=== Begin Enclosure ===

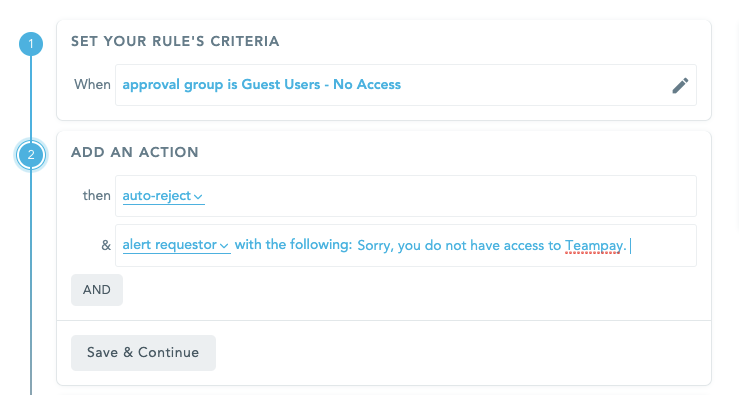The height and width of the screenshot is (395, 739).
Task: Click the 'When' label before criteria
Action: [x=92, y=84]
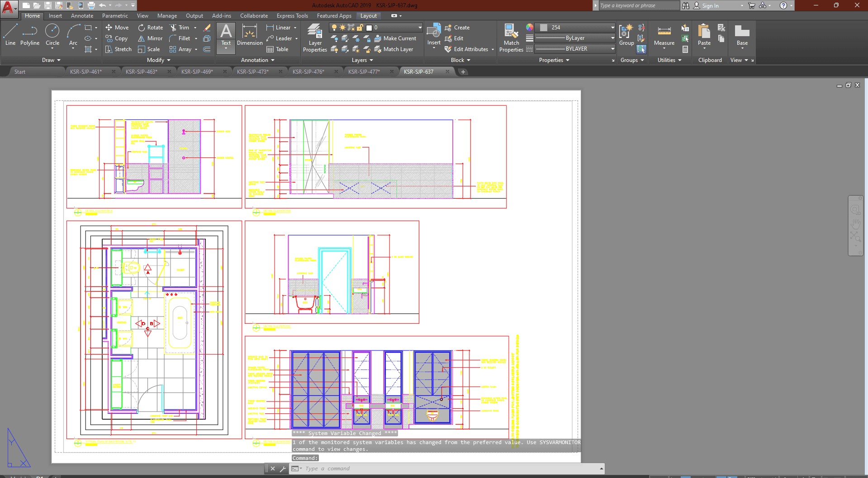
Task: Toggle layer on/off lightbulb in layer dropdown
Action: (x=334, y=28)
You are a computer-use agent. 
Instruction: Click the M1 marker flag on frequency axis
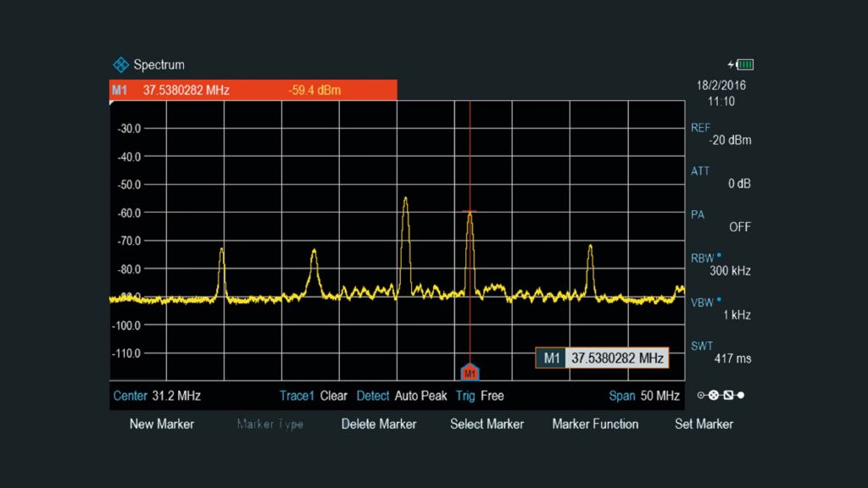coord(470,372)
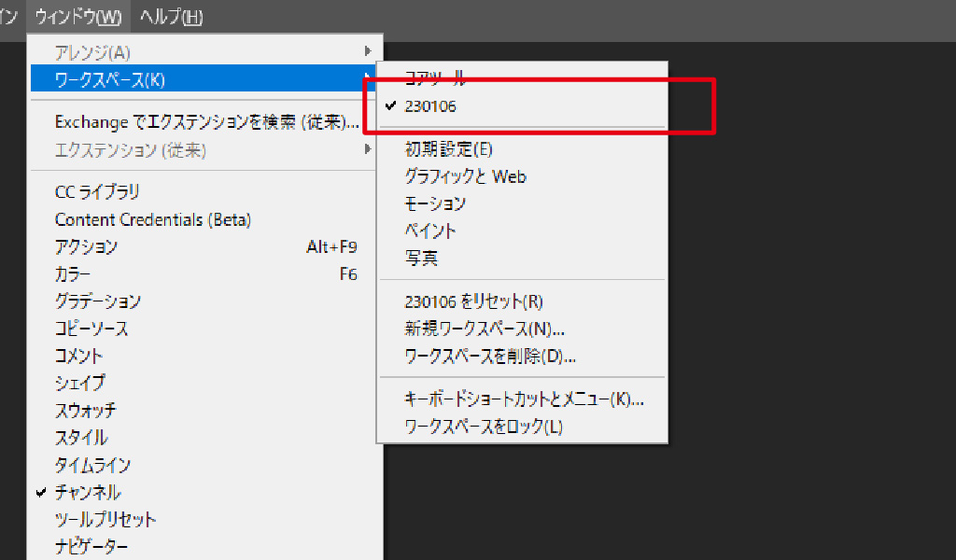Image resolution: width=956 pixels, height=560 pixels.
Task: Open ワークスペースを削除(D)... dialog
Action: point(489,356)
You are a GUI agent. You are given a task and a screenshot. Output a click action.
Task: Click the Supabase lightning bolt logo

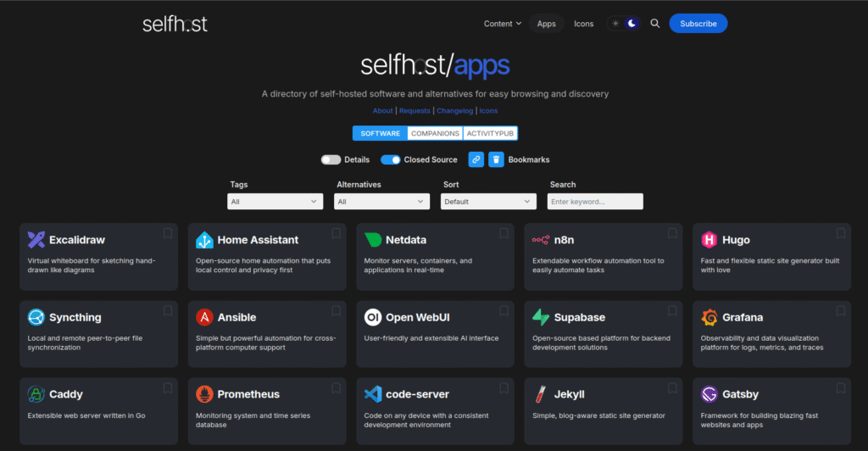click(541, 317)
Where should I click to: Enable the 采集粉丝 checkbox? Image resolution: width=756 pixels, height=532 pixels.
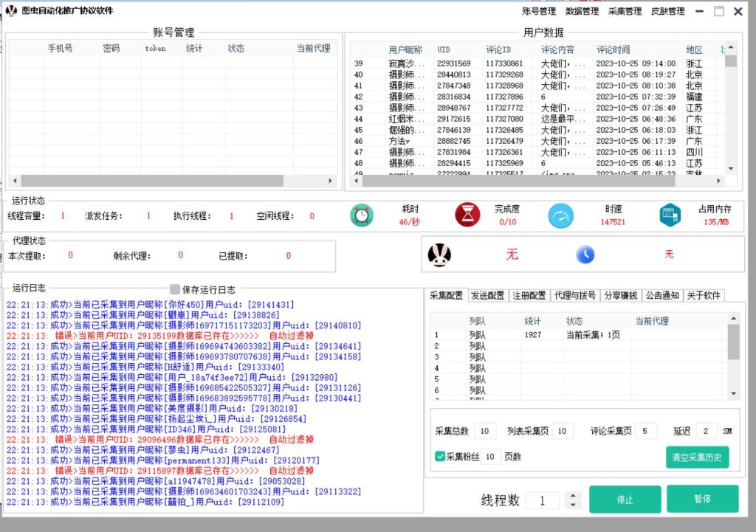[439, 456]
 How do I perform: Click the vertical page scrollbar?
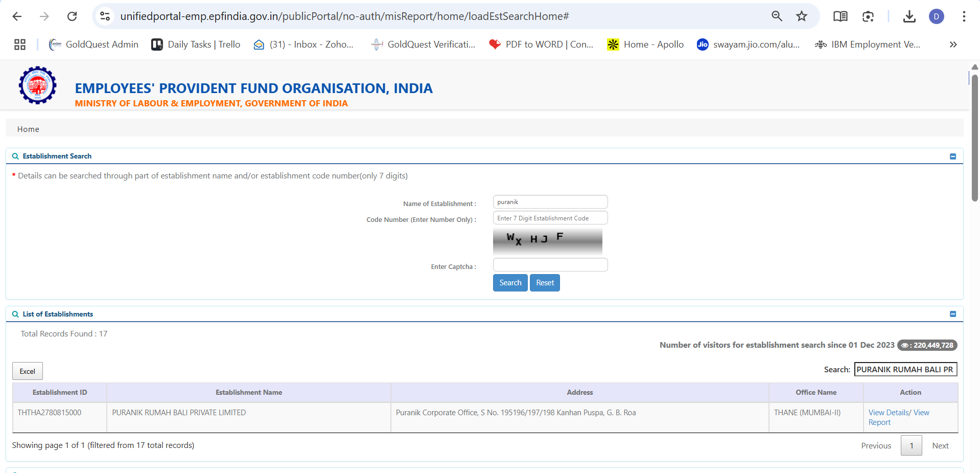[974, 138]
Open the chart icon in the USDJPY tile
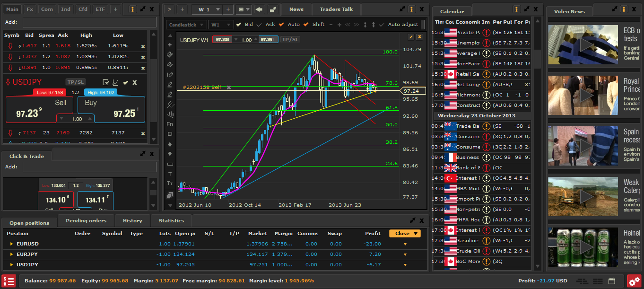This screenshot has height=289, width=644. [115, 82]
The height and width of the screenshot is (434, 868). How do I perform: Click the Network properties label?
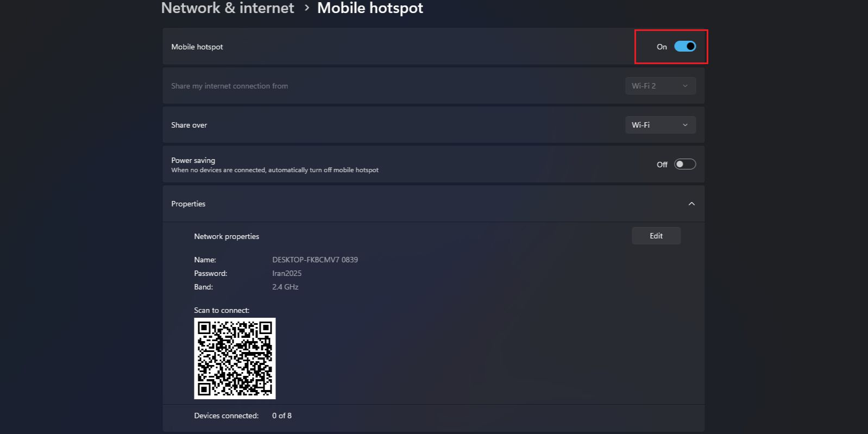(x=227, y=236)
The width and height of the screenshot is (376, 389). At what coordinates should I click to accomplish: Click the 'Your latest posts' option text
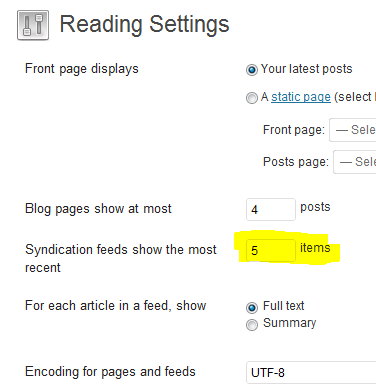point(306,69)
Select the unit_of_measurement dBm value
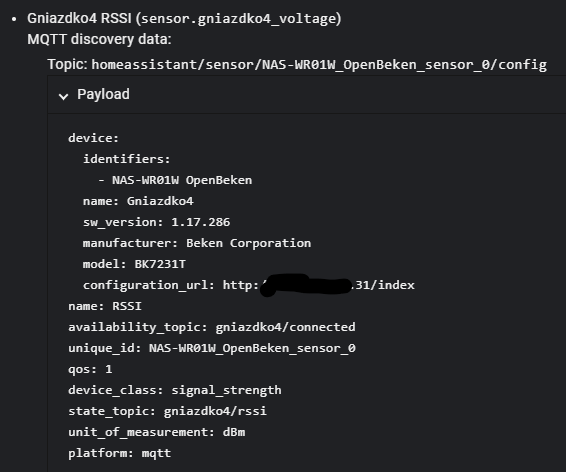Image resolution: width=566 pixels, height=472 pixels. 234,432
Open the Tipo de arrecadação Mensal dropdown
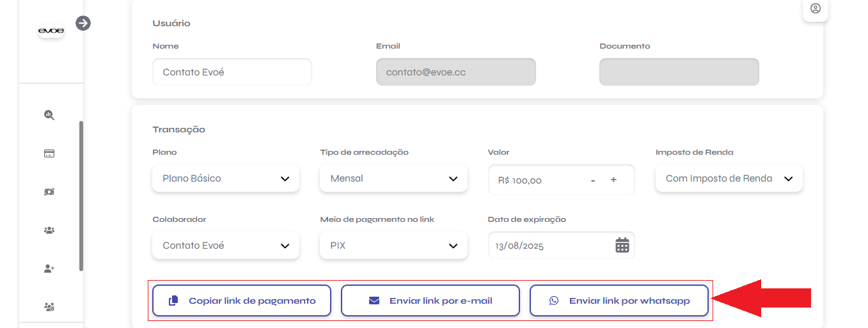868x328 pixels. coord(393,178)
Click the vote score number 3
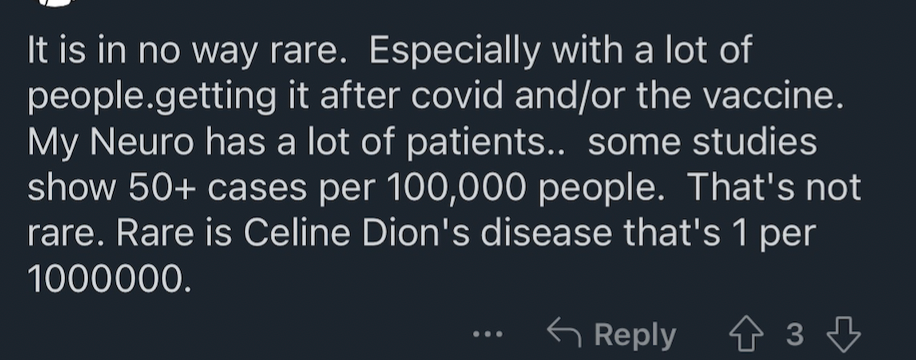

=== End Enclosure ===

▸ WHAT NEEDS TO BE DONE:
Return each line of the material above that holds the string "agent".

▸ ANSWER FOR THIS EXERCISE:
You are a computer-use agent. 
You are a GUI agent. You are given a task and a screenshot. Output a click action.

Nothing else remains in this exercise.